In den nächsten Tagen erzählten sie sich ihr Leben, ihre Wünsche und ihre Gefühle. Sie hatten Onlinesex von ungeheurer Intensität. Ihre Gedanken übertrugen sich, es kam häufiger vor, dass sie nur um wenige Minuten versetzt ihre virtuelle Welt betraten, als ob sie über eine geheime Hotline miteinander verbunden gewesen wären. Sie kannten den Freundeskreis und die familiären Strukturen des jeweils anderen, wussten, was der andere gerne aß, wohin sie gerne einmal fahren mochten, ihr schlimmstes Erlebnis und das schönste Gedicht, der Lieblingspopinterpret und einiges, was jetzt nicht mehr aufgezählt werden kann, weil es nicht mehr aufhören würde. Carla war spindeldürr und nicht hübsch, sie hatte 5 Kinder zur Welt gebracht, lebte unter prekären Umständen und Max konnte sich nicht erklären, warum es so war, wie es war.

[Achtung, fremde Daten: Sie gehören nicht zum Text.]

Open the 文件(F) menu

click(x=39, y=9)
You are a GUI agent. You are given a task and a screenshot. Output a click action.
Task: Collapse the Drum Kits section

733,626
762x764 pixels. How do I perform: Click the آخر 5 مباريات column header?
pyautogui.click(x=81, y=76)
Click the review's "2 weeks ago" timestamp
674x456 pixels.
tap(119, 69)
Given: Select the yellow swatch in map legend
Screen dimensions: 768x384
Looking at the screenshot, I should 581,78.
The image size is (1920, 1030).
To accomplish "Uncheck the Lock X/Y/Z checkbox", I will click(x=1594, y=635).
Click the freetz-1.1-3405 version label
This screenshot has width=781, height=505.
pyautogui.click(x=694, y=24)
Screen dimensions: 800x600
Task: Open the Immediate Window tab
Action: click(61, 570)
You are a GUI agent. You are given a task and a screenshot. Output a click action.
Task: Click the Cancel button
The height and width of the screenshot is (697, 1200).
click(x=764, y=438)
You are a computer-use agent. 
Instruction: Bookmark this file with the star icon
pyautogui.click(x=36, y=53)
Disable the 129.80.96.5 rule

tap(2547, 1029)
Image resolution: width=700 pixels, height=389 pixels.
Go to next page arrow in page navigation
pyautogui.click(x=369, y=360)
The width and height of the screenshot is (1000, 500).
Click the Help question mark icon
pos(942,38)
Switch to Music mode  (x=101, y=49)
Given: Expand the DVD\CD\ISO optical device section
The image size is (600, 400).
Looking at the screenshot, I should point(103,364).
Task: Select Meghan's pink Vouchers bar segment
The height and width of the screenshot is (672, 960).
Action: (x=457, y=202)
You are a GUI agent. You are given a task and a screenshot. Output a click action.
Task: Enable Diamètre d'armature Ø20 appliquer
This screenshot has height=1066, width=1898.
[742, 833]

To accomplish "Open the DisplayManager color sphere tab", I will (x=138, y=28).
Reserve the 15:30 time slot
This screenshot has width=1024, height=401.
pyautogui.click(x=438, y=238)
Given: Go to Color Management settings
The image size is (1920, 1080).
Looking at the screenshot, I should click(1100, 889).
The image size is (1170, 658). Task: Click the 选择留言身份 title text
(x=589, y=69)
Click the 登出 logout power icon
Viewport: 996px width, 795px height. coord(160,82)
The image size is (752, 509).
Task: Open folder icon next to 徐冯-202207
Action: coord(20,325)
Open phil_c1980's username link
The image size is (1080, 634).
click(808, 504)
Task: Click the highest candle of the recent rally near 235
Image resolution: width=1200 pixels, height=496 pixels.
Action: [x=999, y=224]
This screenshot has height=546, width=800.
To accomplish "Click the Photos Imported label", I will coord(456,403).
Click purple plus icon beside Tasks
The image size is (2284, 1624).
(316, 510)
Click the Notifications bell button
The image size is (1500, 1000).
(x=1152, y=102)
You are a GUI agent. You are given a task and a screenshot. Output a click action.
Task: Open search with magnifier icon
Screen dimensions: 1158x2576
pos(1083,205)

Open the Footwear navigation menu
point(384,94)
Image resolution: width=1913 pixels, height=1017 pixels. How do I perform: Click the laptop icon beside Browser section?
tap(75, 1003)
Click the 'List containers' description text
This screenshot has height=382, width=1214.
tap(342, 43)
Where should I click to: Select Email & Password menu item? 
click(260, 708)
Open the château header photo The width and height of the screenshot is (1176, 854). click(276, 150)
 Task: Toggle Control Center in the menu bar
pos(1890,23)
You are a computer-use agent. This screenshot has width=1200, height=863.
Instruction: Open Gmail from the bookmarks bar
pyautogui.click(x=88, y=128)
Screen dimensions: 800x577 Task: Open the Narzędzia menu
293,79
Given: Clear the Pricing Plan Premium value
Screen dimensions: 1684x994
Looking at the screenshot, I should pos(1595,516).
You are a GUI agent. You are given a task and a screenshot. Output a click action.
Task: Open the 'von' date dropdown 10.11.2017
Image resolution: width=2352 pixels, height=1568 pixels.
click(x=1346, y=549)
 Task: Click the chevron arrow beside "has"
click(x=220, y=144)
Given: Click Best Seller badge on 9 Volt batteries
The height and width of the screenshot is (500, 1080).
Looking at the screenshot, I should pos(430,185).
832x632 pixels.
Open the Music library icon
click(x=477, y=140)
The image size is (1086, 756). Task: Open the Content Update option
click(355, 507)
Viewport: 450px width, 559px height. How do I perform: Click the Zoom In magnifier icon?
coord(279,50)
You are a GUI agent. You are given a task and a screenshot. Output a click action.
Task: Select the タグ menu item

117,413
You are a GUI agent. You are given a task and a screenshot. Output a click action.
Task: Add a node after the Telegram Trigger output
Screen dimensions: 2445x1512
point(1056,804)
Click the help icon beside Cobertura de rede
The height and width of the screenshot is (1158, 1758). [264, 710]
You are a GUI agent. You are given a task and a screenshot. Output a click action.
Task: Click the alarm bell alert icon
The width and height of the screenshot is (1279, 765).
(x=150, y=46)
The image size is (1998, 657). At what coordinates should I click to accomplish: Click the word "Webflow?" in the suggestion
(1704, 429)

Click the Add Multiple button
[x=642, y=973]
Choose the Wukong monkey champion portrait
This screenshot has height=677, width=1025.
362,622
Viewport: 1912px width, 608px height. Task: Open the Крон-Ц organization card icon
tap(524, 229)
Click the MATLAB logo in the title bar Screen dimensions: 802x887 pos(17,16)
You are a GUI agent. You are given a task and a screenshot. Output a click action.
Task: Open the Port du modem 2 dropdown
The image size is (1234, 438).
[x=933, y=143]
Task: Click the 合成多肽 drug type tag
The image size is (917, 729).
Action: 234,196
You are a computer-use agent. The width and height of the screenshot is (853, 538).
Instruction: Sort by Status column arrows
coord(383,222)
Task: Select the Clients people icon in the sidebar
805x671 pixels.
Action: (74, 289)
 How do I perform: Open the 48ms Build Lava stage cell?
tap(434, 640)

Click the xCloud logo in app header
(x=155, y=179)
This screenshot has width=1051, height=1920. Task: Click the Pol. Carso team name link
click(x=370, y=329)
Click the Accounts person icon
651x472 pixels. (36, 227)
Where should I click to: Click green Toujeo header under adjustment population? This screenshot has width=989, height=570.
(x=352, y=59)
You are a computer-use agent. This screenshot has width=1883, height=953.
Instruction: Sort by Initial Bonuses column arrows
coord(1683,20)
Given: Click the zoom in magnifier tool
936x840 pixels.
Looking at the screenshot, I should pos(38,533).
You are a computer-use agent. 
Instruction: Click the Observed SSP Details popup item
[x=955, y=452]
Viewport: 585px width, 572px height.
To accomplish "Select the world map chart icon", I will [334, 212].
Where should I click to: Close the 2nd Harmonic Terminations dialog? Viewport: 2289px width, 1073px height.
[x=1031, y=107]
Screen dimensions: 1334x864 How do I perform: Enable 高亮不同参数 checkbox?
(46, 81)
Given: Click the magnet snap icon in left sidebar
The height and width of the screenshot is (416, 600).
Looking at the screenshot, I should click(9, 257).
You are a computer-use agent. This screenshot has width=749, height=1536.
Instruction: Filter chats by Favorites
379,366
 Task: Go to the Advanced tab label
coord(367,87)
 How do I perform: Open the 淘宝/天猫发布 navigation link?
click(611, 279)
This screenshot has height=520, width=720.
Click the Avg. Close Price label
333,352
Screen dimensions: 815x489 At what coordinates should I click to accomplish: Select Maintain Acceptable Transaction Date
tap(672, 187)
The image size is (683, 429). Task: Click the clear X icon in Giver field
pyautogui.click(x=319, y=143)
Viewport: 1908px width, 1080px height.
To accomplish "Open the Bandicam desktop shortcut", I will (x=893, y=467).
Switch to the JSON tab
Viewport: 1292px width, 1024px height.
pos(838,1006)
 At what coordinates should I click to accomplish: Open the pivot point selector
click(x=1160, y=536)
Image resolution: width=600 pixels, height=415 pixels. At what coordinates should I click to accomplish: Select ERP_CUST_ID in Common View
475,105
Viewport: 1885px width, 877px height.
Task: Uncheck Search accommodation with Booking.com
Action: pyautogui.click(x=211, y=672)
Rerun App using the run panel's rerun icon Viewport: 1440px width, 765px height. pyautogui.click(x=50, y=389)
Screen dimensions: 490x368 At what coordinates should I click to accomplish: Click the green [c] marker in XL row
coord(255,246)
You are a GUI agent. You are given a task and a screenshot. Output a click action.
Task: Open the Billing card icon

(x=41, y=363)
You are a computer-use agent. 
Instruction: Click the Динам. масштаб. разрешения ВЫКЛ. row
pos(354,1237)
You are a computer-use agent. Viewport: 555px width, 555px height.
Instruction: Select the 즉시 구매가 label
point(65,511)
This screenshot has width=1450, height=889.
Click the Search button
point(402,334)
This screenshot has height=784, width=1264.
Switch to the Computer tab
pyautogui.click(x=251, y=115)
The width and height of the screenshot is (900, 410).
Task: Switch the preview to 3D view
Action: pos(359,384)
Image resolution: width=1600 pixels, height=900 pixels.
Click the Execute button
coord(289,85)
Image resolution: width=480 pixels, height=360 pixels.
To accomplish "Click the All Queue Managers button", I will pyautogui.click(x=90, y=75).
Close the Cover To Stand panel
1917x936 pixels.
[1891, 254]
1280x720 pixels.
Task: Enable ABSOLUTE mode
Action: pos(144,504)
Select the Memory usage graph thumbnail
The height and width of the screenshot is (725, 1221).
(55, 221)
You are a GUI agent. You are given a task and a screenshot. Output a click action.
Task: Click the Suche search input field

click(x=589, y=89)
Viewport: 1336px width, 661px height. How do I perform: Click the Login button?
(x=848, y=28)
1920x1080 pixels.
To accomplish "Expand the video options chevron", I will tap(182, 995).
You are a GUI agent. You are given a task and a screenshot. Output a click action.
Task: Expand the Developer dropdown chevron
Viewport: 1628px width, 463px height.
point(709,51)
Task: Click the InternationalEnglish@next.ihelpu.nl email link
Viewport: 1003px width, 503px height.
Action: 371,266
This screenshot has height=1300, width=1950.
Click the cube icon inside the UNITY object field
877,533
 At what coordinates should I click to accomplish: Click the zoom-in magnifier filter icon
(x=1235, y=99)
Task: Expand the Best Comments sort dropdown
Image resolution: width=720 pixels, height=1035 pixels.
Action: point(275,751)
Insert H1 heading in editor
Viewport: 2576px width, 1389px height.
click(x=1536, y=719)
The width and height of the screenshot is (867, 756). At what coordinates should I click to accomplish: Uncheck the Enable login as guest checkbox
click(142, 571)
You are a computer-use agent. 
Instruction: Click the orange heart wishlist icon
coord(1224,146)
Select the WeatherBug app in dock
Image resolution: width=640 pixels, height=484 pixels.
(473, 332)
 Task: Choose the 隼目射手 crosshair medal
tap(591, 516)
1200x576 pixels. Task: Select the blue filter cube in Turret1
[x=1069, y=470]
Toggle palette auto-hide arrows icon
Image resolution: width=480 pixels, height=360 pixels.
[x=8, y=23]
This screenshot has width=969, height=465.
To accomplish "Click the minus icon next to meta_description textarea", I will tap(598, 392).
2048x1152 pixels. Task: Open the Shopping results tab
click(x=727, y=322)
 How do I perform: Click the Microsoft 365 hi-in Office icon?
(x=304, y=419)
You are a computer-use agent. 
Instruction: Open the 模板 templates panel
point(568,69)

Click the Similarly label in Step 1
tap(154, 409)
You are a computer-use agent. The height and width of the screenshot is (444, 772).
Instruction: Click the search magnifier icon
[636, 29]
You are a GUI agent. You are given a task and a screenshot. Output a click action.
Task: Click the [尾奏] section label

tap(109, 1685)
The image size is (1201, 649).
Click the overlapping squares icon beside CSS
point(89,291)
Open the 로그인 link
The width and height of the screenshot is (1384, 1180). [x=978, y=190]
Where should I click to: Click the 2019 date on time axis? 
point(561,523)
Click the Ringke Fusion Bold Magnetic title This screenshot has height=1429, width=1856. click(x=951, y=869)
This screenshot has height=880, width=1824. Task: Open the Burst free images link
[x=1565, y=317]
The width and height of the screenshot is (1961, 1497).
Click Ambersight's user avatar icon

Beziehungen verändern sich, wie sich alles verändert. Und nach 3 Monaten legte sich eine gewisse Schwere auf ihre Gespräche. Sie tauschten sich über alltägliche Dinge aus, was er gekocht hatte, welche Noten ihre beiden jüngsten Töchter mit nach Hause gebracht hatten. Max begann zu grübeln, Carla ging es nicht anders.
An einem Samstag chatteten sie ein wenig lustlos miteinander, Spannung lag in der Luft. Irgendwann gab es ein Missverständnis und Carla meinte, wenn es ihm nicht passe, dann müsse er ja nicht mit ihr chatten. In diesem Augenblick brach die Wlan-Verbindung von Max PC ab und er flog aus dem Netz.
Als er es nach 20 Minuten geschafft hatte, sich wieder einzuloggen, war Carla weg. Max hatte keine Telefonnummer, keine Adresse und eine schreckliche Angst stieg in ihm hoch.
Er versuchte es im Abstand von 30 Minuten immer wieder, Carla blieb verschwunden.
Er versuchte es immer wieder, tagelang, wochenlang. Er schrieb Mails, die zurück kamen, weil die Emailadresse nicht mehr existierte.
Nach 3 Monaten meldete Max sich bei Blue Ocean ab und dachte noch sehr oft an Carla.